ANIL adaptation is significantly faster than full MAML adaptation because only the classification head parameters are updated.

Adaptation Process: 1. Clone the meta-learned head parameters 2. Optionally reinitialize head (if configured) 3. For each adaptation step: a. Forward pass: frozen body + current head b. Compute loss on support set c.
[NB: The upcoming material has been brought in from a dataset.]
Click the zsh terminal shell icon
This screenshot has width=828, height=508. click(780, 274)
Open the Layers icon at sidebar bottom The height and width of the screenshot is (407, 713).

Update head parameters with gradient descent 4. Return model with frozen body + adapted head

For Beginners: When you give ANIL a new task: 1. It keeps its "vision" (feature extractor) exactly the same 2. It only retrains the "decision maker" (classifier head) 3. This is like teaching someone who already knows how to see, just teaching them what labels to assign to things

Speed Advantage: If your network has 1 million parameters and the head has only 5000, ANIL updates 200x fewer parameters per adaptation step!

Exceptions

ArgumentNullException

Thrown when task is null.

MetaTrain(TaskBatch<T, TInput, TOutput>)

Performs one meta-training step using ANIL's head-only adaptation approach.

public override T MetaTrain(TaskBatch<T, TInput, TOutput> taskBatch)

Parameters

taskBatch TaskBatch<T, TInput, TOutput>

A batch of tasks to meta-train on, each containing support and query sets.

Returns

T

The average meta-loss across all tasks in the batch (evaluated on query sets).

Remarks

ANIL meta-training is a simplified version of MAML:

ANIL Inner Loop (per task): 1. Clone the head parameters from the meta-learned initialization 2. Keep body parameters frozen (no gradients computed for body) 3. Perform gradient descent on head parameters using support set 4. Evaluate adapted model on query set

ANIL Outer Loop: 1. Accumulate gradients from all tasks' query losses 2. Update body parameters to improve feature extraction 3. Update head initialization to provide better starting point

Key Differences from MAML: - Only head parameters are updated in inner loop - Body parameters are only updated in outer loop - First-order approximation is typically used - Much faster per-iteration (fewer parameters to track)

For Beginners: ANIL learns two things: 1. A good feature extractor that works for all tasks (updated in outer loop) 2. A good starting point for the classifier head (adapted per task)

During adaptation, only the classifier changes - the "vision system" stays fixed. This is much faster because the classifier is much smaller than the full network.

Exceptions

ArgumentException

Thrown when the task batch is null or empty.

InvalidOperationException

Thrown when meta-gradient computation fails.